Monthly Archives: February 2019

  • Chimes at Midnight

    Orson Welles (1965)

    Orson Welles said that ‘the betrayal of friendship’ was at the heart of Chimes at Midnight though that’s not the film’s only subject.  When Falstaff (Welles) excitedly interrupts the coronation of his protégé Prince Hal (Keith Baxter) as Henry V, the new king brusquely tells the old man that his enjoyably misspent youth is now behind him.  The look on Welles’s face – a mixture of hurt and near wonderment at Hal’s sudden authority – increases the poignancy of the rebuff.  Falstaff’s final, lonely exit from the castle where the coronation is taking place is even more piercing.  Change-and-decay is also an important theme.  The narrative comprises a series of deaths, starting with Richard II’s and ending with Falstaff’s own.  Both of these are off-screen, the latter, at the Boar’s Head Tavern, described by Mistress Quickly (Margaret Rutherford).  The on-screen deaths of Henry ‘Harry Hotspur’ Percy (Norman Rodway), at the Battle of Shrewsbury, and Henry IV (John Gielgud) are dramatic highlights.  Extracts from Holinshed’s Chronicles, read by Ralph Richardson, open and close Chimes at Midnight.  The Holinshed epilogue notes that Henry V proved a good as well as a successful king.  In spite of his seemingly unkind rejection of Falstaff, that glowing report doesn’t come over as ironic.  Hal’s growing away from his friend is a consequence of time and circumstance.

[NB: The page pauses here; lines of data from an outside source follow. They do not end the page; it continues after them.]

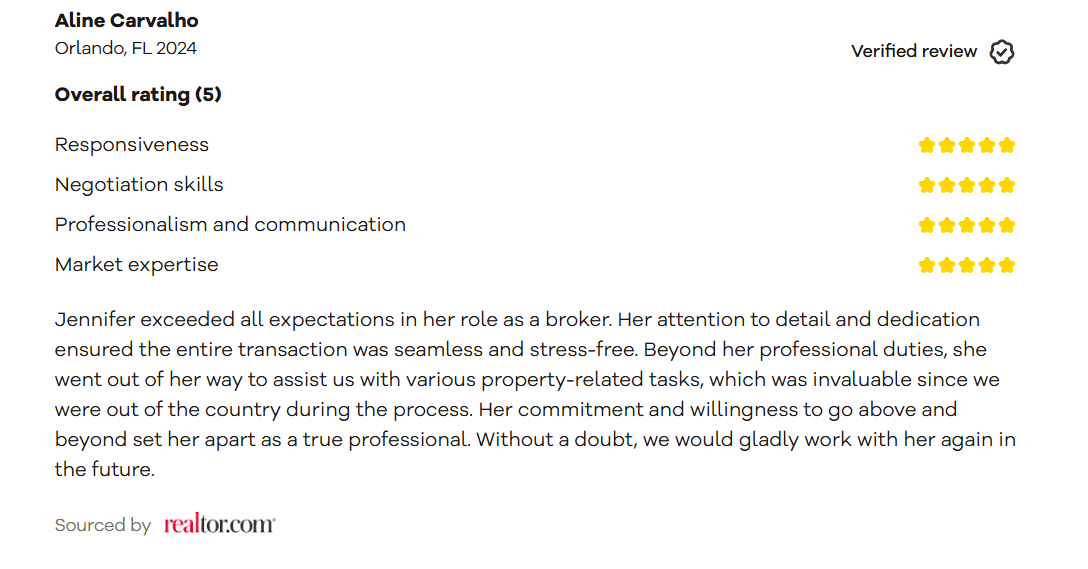
Task: Click the fifth star of Responsiveness rating
Action: click(1007, 146)
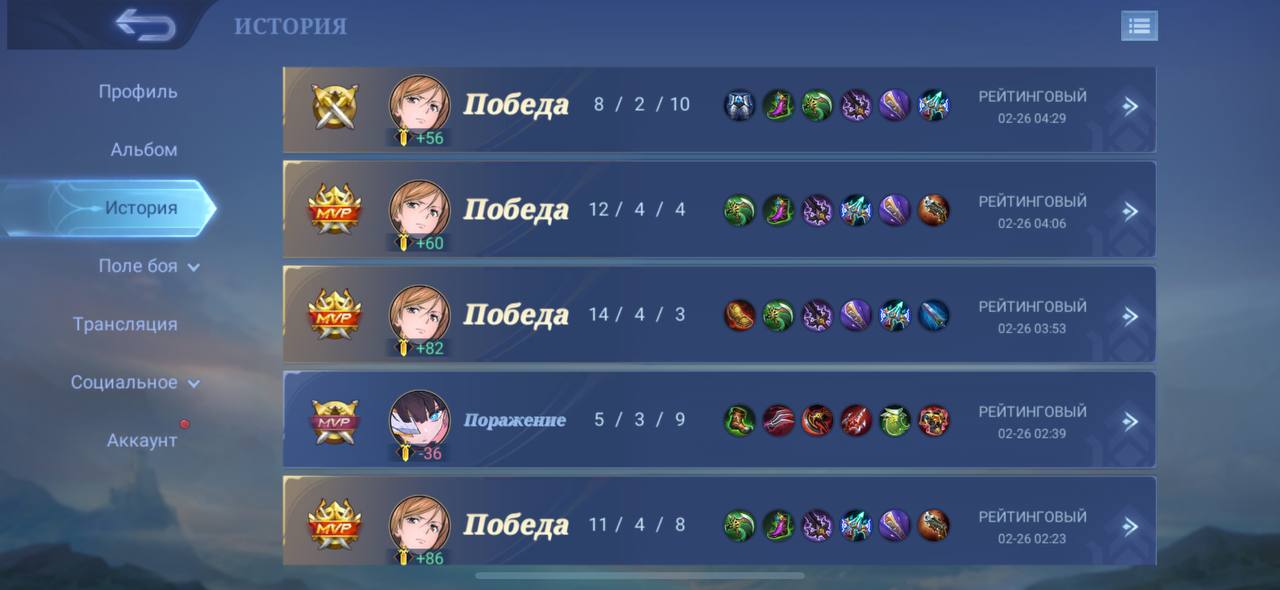Screen dimensions: 1280x590
Task: Open the list view icon top right
Action: 1139,26
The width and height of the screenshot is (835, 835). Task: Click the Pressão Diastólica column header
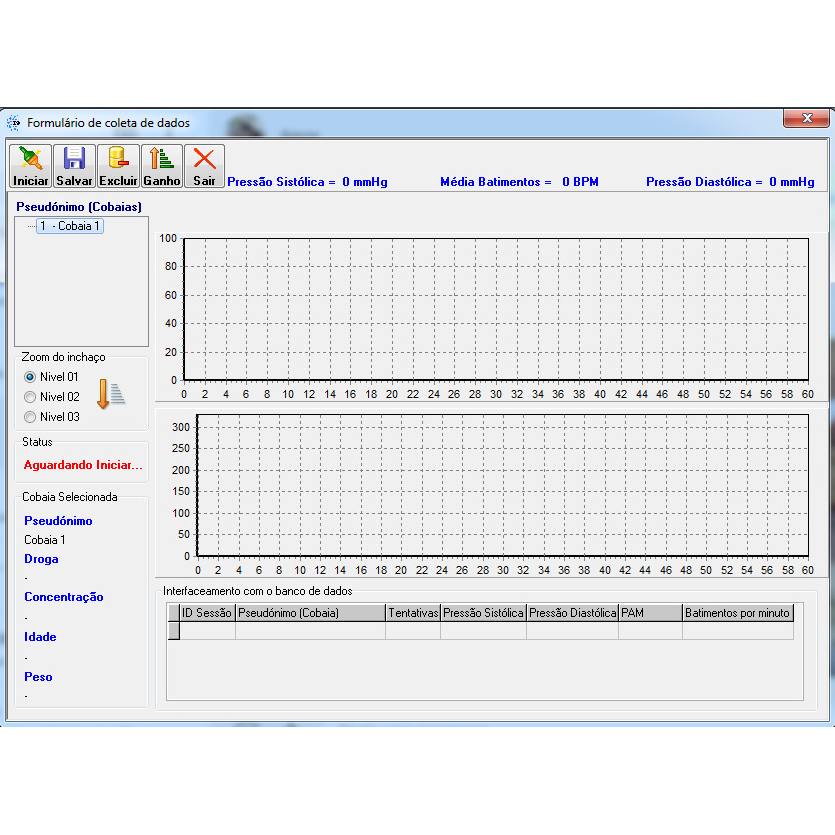point(572,613)
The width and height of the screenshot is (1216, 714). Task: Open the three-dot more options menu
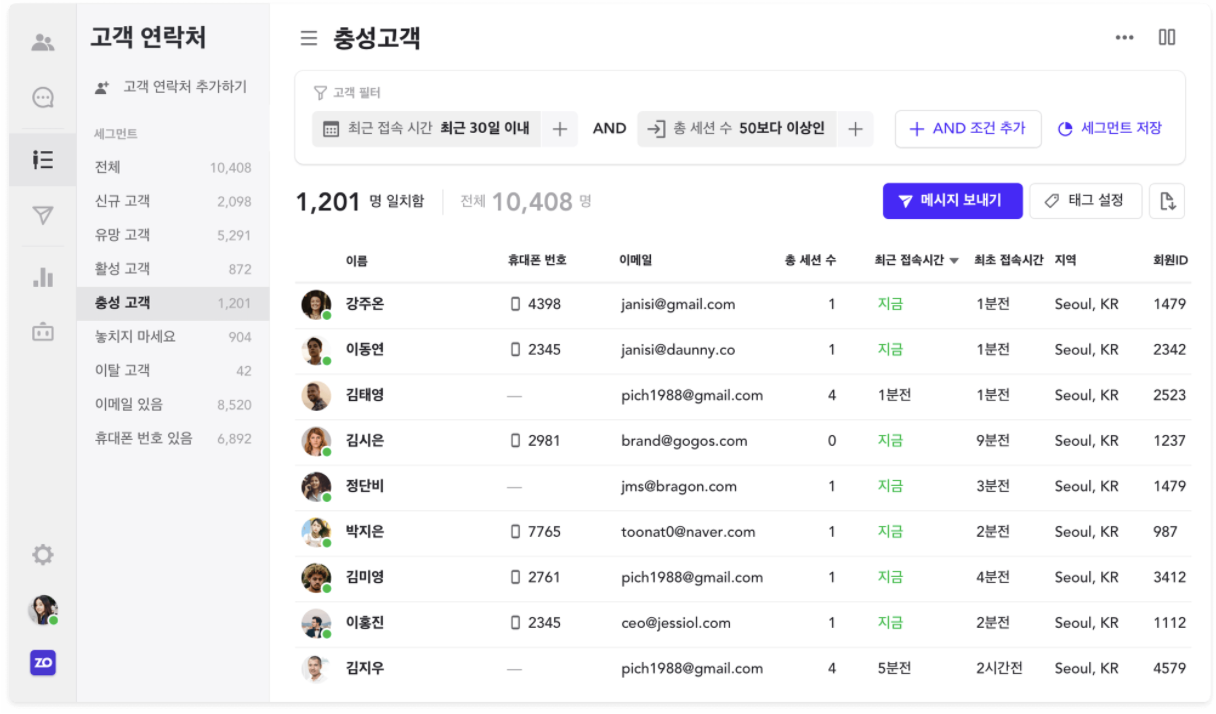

    Welles’s script includes text from five Shakespeare plays, predominantly the two parts of Henry IV, also including Richard II, Henry V and The Merry Wives of Windsor.  The resonant title is a phrase in a line from Henry IV, Part 2.  This opens the film (and is reprised towards its end), as Falstaff and the elderly Justice Shallow (Alan Webb) recall the all-night carousing of their distant youth.  ‘We have heard the chimes at midnight, Master Shallow’ introduces a persisting tone of nostalgic melancholy.  Chimes at Midnight, although it derives from theatre pieces devised by Welles, is much more than a filmed Shakespeare stage production – Welles and his cinematographer Edmond Richard create plenty of fine and fascinating (black-and-white) images.  They include two contrasting shots of Prince Hal, on both occasions watched by Falstaff as the young man recedes into the distance.  The first, following a light-hearted episode, is sunlit and Hal moves swiftly.  The second comes at the end of the Battle of Shrewsbury, where the weather is dull and Hal’s gait weary.  A sequence that shows two knights in heavy armour hoisted on pulleys by their attendants before being lowered onto their horses makes the knights seem for a moment like hanged men.  It anticipates a later shot of corpses hanging from a gibbet.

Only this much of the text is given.